We stand against the commoditisation of the hotel sector.
Have you got any targets for adding hotels or resorts to your group?
We own a number of properties we could convert when the time is right, and a prime piece of vacant land we are working on design for – all in Hoi An for the Wafaifo brand.
Which regions and market segments will you be focusing on for hotel development?
For the Wafaifo brand it is Hoi An in central Vietnam. We have no intention of joining in the commoditisation of hotels. If and when we venture outside of Hoi An we will create a collectible experience that truly reflects that destination’s local culture.
How will the Optimisers hospitality advisory element fit into your group?
International brands have an important role to play in the hospitality landscape, and we respect them, but distribution systems are now different. Brands don’t have the same leverage they once had over distribution. They have loyalty programmes, but we are not convinced of their effectiveness, because so much of the success of these programmes is based on how a property uses its programme. So with distribution now more in the hands of the property, the more important part of a stay becomes the authentic local experience. Guests also want peace of mind, that things will operate professionally. And they want internationally recognised safety standards.
So with Wafaifo Optimisers our goal is to show savvy owners, who know how to run a hotel and provide local experiences, that distribution can be in their own hands. They can offer a unique service tailored to market feedback. In comparison, big hotel brands are much less nimble.

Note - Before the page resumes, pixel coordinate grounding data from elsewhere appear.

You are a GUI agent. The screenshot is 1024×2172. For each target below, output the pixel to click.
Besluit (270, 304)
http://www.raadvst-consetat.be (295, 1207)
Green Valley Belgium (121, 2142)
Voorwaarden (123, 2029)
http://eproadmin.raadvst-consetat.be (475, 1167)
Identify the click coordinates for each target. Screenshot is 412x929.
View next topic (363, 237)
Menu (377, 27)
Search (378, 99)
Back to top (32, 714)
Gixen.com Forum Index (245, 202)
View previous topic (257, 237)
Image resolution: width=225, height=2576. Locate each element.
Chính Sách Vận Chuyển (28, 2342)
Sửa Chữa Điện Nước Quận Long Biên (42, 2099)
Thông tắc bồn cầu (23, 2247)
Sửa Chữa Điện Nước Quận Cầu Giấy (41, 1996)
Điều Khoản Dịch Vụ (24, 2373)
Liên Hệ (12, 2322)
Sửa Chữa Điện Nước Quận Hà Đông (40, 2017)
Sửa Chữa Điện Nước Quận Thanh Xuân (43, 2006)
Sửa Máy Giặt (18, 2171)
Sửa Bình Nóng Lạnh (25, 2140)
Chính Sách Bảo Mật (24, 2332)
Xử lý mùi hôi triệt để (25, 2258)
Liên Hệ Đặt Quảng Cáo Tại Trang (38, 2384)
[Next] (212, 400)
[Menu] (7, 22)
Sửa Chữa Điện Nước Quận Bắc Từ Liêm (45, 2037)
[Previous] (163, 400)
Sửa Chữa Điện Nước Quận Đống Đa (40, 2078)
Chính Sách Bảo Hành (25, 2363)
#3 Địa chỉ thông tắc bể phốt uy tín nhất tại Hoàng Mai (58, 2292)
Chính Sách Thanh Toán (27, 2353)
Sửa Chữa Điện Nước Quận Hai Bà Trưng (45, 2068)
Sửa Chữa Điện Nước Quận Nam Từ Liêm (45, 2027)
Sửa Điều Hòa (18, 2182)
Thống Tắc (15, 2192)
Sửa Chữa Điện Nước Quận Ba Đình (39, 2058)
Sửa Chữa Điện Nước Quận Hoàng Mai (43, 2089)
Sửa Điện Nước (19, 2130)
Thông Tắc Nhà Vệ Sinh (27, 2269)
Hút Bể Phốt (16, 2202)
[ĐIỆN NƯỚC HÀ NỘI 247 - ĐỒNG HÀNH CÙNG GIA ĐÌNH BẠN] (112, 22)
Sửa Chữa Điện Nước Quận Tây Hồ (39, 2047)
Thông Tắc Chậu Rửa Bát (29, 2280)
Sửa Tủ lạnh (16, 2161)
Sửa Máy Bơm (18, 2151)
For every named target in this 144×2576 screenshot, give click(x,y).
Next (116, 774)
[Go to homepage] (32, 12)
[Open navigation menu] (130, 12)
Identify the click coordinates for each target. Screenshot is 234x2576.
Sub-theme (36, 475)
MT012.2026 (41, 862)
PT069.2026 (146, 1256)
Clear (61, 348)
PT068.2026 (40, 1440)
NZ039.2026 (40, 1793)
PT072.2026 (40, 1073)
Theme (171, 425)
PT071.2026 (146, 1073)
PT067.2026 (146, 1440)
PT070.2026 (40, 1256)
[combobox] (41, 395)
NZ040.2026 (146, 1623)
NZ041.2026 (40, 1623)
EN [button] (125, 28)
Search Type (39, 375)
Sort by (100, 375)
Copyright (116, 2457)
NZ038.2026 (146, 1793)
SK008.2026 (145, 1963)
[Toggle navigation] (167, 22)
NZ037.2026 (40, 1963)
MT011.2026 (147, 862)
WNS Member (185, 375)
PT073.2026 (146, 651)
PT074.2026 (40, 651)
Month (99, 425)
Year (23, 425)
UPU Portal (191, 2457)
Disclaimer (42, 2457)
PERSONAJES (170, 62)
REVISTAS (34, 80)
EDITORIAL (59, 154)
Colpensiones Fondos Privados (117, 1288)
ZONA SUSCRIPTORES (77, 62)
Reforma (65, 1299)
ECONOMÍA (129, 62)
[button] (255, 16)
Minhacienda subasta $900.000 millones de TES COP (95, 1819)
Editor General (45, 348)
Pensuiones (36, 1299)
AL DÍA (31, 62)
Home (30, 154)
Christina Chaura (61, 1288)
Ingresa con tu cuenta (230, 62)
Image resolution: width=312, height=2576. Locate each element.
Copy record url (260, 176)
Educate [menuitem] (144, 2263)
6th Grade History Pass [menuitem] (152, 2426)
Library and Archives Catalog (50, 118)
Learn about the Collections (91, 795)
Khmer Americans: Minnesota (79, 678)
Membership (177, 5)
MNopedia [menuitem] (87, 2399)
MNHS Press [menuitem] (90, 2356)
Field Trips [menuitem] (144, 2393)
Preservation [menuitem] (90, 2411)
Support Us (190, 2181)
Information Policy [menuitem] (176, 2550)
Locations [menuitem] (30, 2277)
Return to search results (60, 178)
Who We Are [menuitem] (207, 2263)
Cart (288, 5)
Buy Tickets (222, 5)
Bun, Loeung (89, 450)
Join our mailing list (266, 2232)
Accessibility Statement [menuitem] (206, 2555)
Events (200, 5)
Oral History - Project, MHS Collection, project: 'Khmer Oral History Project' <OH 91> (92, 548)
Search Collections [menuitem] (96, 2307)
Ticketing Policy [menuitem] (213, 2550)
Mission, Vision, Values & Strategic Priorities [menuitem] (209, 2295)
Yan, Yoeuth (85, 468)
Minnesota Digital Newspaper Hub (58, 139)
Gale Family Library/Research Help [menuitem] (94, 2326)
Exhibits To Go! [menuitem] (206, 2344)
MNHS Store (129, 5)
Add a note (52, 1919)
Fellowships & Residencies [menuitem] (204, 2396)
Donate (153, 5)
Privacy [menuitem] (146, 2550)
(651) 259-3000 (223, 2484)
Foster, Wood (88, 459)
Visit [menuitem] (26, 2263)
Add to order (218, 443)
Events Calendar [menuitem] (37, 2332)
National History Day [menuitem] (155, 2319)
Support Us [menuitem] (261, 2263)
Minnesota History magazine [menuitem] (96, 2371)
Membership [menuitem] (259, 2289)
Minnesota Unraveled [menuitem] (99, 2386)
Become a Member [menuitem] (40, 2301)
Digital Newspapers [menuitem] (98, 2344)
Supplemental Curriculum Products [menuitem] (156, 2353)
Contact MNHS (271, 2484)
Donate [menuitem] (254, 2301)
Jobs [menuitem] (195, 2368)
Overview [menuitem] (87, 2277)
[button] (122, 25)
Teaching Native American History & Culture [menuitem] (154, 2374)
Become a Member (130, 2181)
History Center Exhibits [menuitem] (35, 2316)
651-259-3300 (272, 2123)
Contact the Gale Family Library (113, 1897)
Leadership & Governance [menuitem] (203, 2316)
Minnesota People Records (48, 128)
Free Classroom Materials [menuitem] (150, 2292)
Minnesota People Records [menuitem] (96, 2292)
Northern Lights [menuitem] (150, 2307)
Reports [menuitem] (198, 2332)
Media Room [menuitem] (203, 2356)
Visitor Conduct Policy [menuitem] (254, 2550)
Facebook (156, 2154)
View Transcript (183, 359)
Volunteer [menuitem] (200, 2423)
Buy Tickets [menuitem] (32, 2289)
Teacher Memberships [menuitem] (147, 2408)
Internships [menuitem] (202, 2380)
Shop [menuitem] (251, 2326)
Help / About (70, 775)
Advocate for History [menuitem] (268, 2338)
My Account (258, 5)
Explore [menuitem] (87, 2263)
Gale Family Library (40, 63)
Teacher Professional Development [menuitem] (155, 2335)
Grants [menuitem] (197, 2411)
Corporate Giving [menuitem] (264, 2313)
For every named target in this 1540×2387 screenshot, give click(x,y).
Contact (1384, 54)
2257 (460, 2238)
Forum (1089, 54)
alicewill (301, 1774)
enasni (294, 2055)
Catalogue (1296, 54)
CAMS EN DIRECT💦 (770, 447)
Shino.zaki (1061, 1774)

They often can’t meet the growing demand for local experiences. They are centralised in decision making. They are process driven, not experience driven. So Wafaifo Optimisers will be about giving owners the option of creating their own experiences for guests.
Why did you decide to produce a monthly market intelligence report?
In theory, big hotel brands should provide intelligence to their properties and hotel owners. How much they do provide is questionable. It is quite often left to the property to decide. Our clients want to be kept up to date with what is happening in the market – in this case, Vietnam and Indochina. We will provide these actionable insights. It is also a good discipline for ourselves to be kept up to date.
How do you see Wafaifo progressing in the coming years?
The Wafaifo brand represents Hoi An. Because we know distribution, our aim is to collaborate with partners and owners in other destinations too. We will create truly representative experiences for any destination. Our aim is that these will be superbly distributed – and more profitable for owners as they will not have to pay management fees. That is our vision of progress.